MeasurementExpectedAbnormal reading means…
L1 to Neutral120VOpen neutral or wrong tap
L2 to Neutral120VSame
L1 to L2240VMissing leg or transformer problem
Neutral to ground0V (or <5V)High if neutral is undersized or loose
L1 to ground120VSame as L1 to neutral if grounded correctly
Neutral current (clamp meter)LowHigh = severe load imbalance

A reading of ~180V on one 120V leg and ~60V on the other, with the two adding up to 240V, is the classic sign of an open neutral. Shut everything down immediately — voltage sag and surge of this type will destroy electronics and can cause fires.

Connecting 240V Loads

Heavy loads connect across both hot legs. The neutral is not required for a pure 240V load (a resistance heater, for instance) — it only needs L1 and L2. However, many 240V appliances also include 120V control circuits and therefore do use the neutral.
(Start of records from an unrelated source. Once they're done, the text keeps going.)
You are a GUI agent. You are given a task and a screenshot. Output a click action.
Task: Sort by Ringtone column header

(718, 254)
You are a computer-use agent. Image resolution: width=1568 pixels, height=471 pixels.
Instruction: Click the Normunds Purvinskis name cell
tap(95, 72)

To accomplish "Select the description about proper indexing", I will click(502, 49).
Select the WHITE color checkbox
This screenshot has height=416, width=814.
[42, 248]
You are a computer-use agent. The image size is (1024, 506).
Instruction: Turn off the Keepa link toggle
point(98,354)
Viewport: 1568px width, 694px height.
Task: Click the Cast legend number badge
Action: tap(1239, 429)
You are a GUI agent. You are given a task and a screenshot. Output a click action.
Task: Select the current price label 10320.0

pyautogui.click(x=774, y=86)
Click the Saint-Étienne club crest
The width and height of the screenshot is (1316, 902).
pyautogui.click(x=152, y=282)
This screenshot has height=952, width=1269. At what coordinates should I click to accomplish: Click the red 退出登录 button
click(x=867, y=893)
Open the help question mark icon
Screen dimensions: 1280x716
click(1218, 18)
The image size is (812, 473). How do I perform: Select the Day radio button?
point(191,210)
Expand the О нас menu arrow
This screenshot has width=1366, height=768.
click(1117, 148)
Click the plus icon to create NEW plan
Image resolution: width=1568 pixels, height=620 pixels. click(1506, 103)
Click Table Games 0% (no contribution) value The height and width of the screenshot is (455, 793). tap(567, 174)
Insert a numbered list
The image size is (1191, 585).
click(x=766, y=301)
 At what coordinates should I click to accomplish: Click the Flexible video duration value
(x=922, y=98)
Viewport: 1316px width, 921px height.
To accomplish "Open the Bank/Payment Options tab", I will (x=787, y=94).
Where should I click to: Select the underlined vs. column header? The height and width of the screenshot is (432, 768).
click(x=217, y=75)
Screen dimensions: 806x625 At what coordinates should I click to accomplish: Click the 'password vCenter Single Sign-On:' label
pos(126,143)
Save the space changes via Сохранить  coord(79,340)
For a 240V motor connection:

  1. Run a cable with L1, L2, neutral (if needed), and ground
  2. Protect with a double-pole breaker or fuse pair, same rating
  3. The disconnect switch must break both hot legs simultaneously
  4. Ground the motor frame to the equipment ground wire

For a 240V resistance heater (the simplest 240V load):

  1. Two hot wires and a ground are sufficient (no neutral needed)
  2. Same double-pole protection
  3. Size wire for the full current: P = V × I, so I = P/240

A 2,400W heater draws 10A at 240V — the same heater at 120V would draw 20A and require larger wire and double the current through the distribution system. This illustrates the core advantage of 240V for high-power loads.

Building Your First Split-Phase Panel

A minimal split-phase distribution panel for a small building:

Components needed:

  • Enclosure (metal box, weatherproof if outdoors)
  • Two bus bars (copper bar stock, 6mm thick minimum) for L1 and L2
  • One neutral bus bar, grounded
  • One ground bus bar (can share with neutral at first panel only)
  • Main double-pole disconnect (knife switch or scavenged breaker)
  • Individual fuses or breakers for each branch circuit

Wiring the panel:

  1. Service wires (L1, L2, neutral) land on the main disconnect input
  2. Main disconnect output feeds the L1 and L2 bus bars
  3. Neutral lands on the neutral bar, which bonds to ground at this panel only
  4. Each 120V circuit fuse connects from one bus bar (alternating L1/L2) to the circuit wire
  5. Each 240V circuit fuse connects from both bus bars (double-pole) to both circuit wires
  6. Every circuit has its neutral return to the neutral bar and its ground wire to the ground bar

This panel architecture is scalable. Start with four circuits and add more fuse positions as needed, provided the main disconnect and service wire can handle the total load.